Our results showed that IL-6 and IL-6/IL-10 were more effective than CRP in the differential diagnosis of neonatal sepsis. IL-6 had the highest diagnostic sensitivity, whereas IL-6/IL-10 had the best diagnostic specificity. These findings are consistent with those of previous studies (11,22,23). However, to better simulate the actual clinical situation and increase the relevance of the results, our study included a control group consisting of newborns with neonatal jaundice and intestinal viruses, which are common and can be easily confused with neonatal sepsis. The sample size of this study was also larger than those of previous studies; thus, our findings may be of greater reference value.

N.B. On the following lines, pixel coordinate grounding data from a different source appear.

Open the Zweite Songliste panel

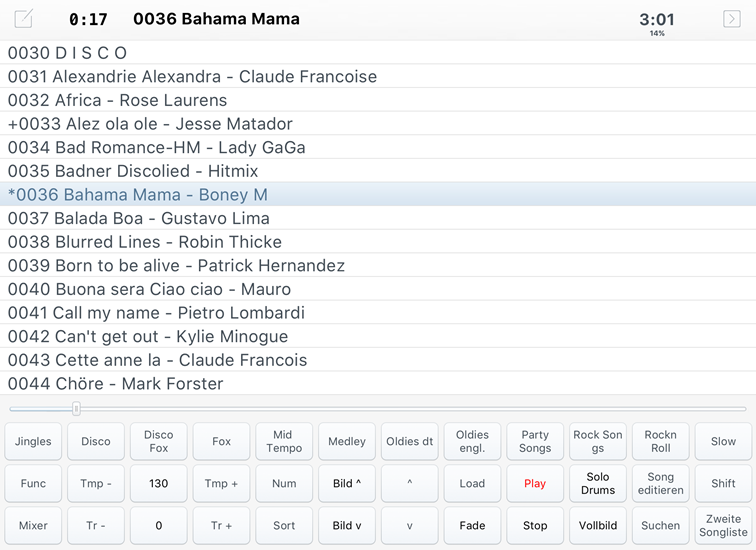pyautogui.click(x=723, y=525)
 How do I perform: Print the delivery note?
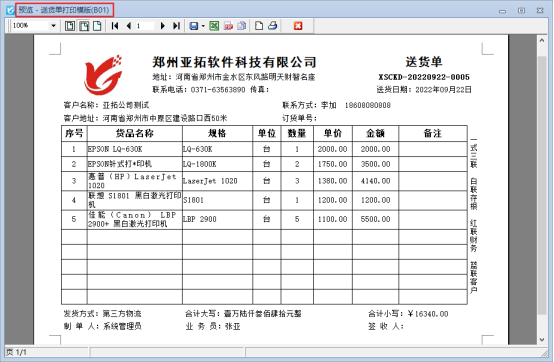[x=272, y=26]

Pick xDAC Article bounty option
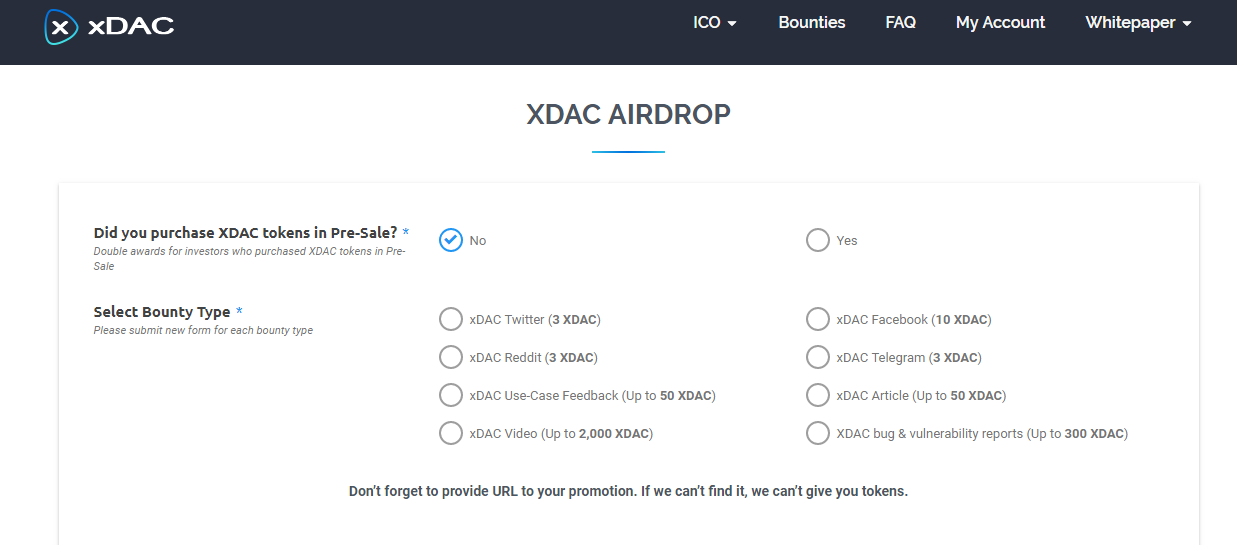pos(818,395)
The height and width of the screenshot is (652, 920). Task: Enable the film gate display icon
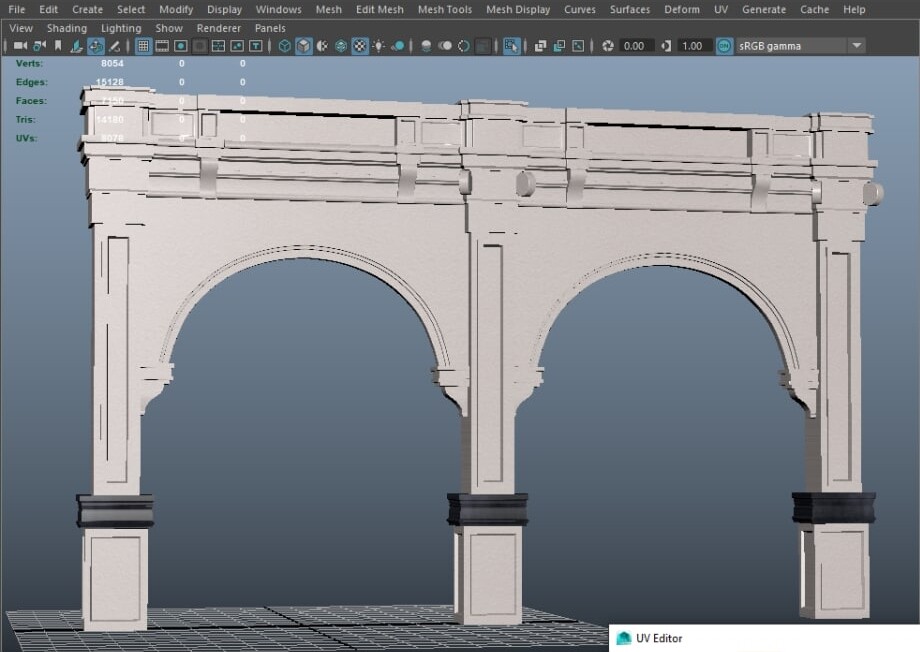click(x=160, y=45)
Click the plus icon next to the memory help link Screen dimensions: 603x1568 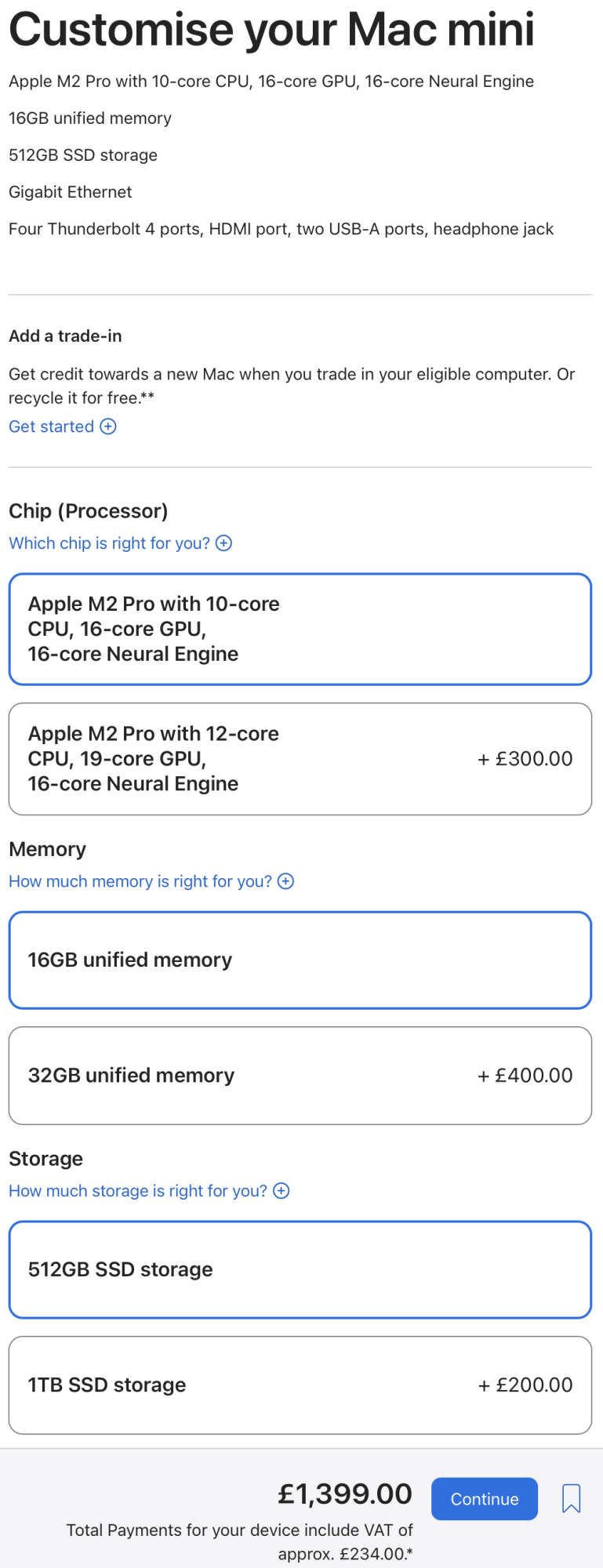[286, 881]
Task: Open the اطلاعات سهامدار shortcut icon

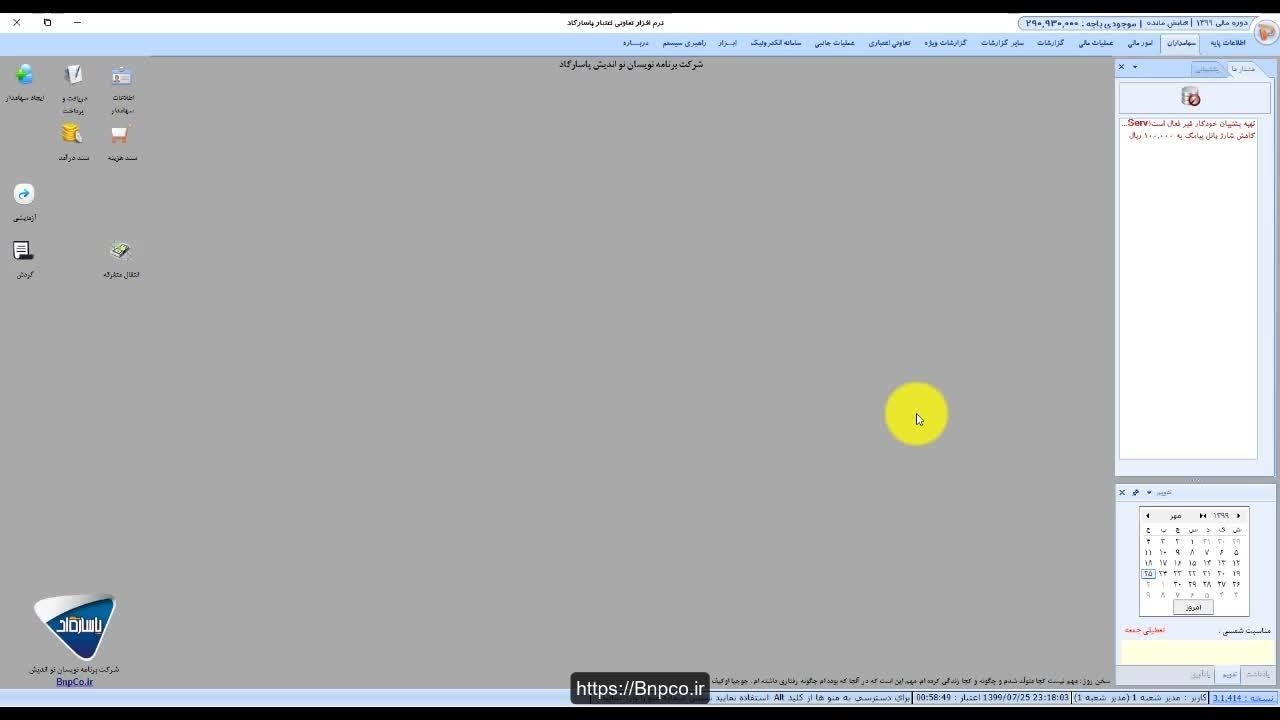Action: [x=122, y=76]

IL-6 is a cytokine involved in the early host response to infection preceding the increase in CRP. It is synthesized by endothelial cells, mononuclear phagocytes, fibroblasts, amnion, and trophoblastic cells shortly after stimulation by microbial products (24). As the IL-6 level is higher than the CRP level in early disease stages, IL-6 may be useful for early diagnosis (25). In vivo experiments have shown that after lipopolysaccharide injection, the release of IL-6 occurs at 1–2 h, the peak response occurs at 3 h, and then its level decreases to the baseline level at 8 h (26). The half-life of IL-6 is ~100 min (27), and its circulating concentration can drop precipitously following antimicrobial treatment (28). The body’s immune response pathway is different in the presence of a viral infection compared with that in the presence of a bacterial infection, although elevations in the IL-6 and CRP levels occur in virally infected children but are generally less pronounced (3). Our findings also showed that after the neonatal sepsis patients received effective treatment, their IL-6 levels dropped significantly, suggesting that IL-6 can be used as a therapeutic monitoring parameter. However, in some cases, such as chorioamnionitis, the passive transfer of IL-6 can result in an elevated IL-6 level after birth, which may lead to a false-positive result. Thus, it is necessary to assess maternal risk factors.

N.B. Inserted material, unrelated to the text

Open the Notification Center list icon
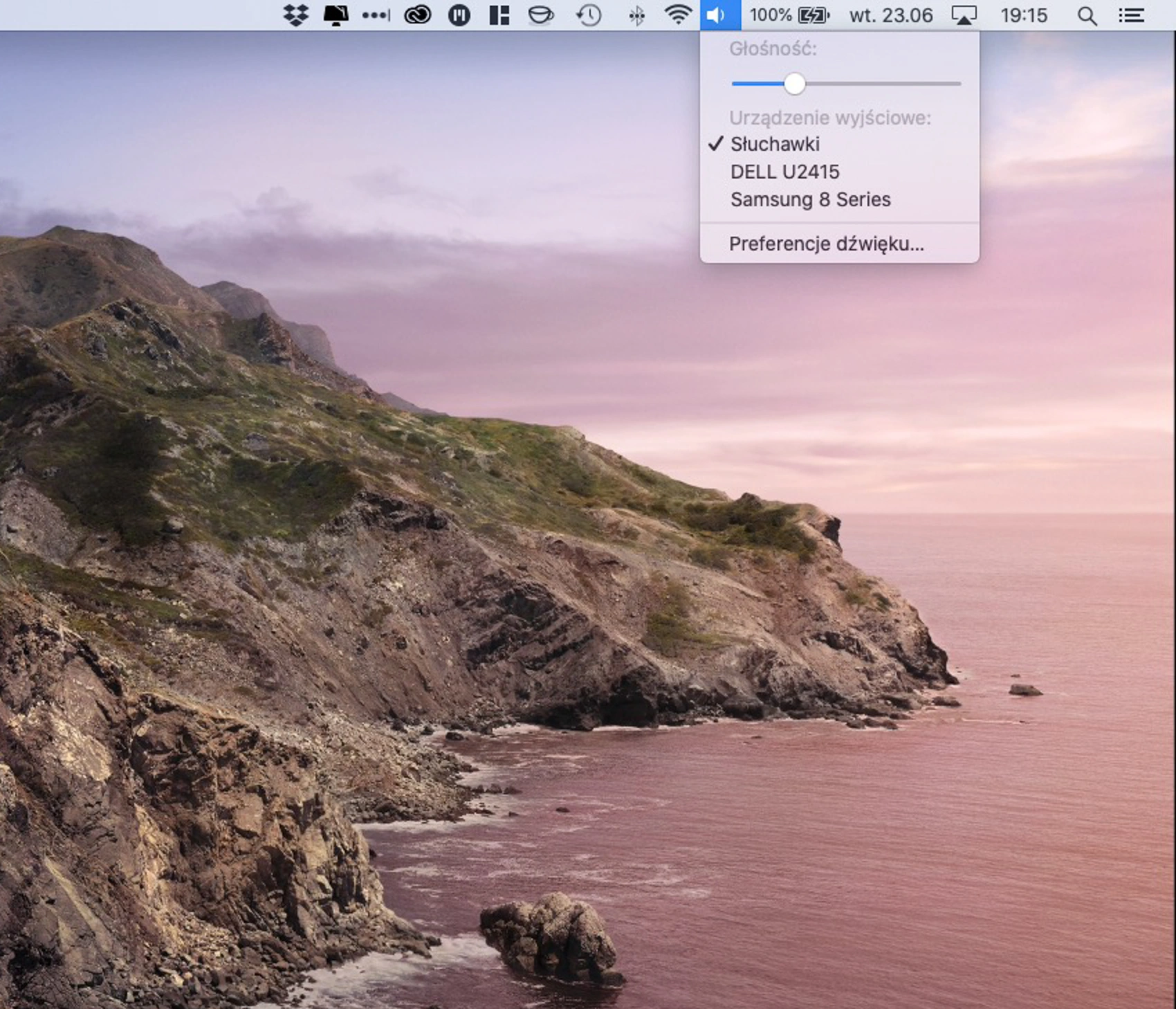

IL-10 is an anti-inflammatory cytokine released by monocytes, macrophages, T and B lymphocytes, neutrophils, and mesangial cells. Because IL-6 and IL-10 are two indicators associated with sepsis, the IL-6/IL-10 ratio has higher specificity in the differential diagnosis of neonatal sepsis. In addition, the appropriate response of IL-10 may have a protective effect on systemic inflammatory response syndrome, and a high IL-6/IL-10 ratio has been observed in patients with a worse prognosis (28).

Flow cytometry is an efficient method for detecting cytokines and may be useful in some medical settings; but is not routinely available in most laboratories. Other cytokine detection methods, such as ELISA, are currently available. The reagent cost associated with ELISA is low, and it does not require the use of expensive instruments; therefore, this technique can be used in hospitals at various levels.

In conclusion, the results of this study demonstrated that levels of IL-6 level and IL-6/IL-10 are more sensitive and specific for diagnosing neonatal sepsis than CRP. IL-6 had the highest diagnostic sensitivity, whereas IL-6/IL-10 had the greatest diagnostic specificity. IL-6/IL-10 may be a marker for effective antimicrobial treatment in neonatal sepsis. Biomarkers do not replace clinical judgment in evaluating and empirically treating neonatal sepsis; rather, analysis of cytokines should serve to support clinical decision-making while awaiting definitive test results.

Statement of Financial Support

This project was supported by grants from the National Natural Science Foundation of China (Grant No. 81501760), Zhejiang Provincial Natural Science Foundation of China (Grant No. LQ16H050002), Zhejiang Provincial Healthy Science Foundation of China (Grant No. 2015KYB191). The funders did not take part in the study.

Disclosure

No authors have conflicts of interest to declare.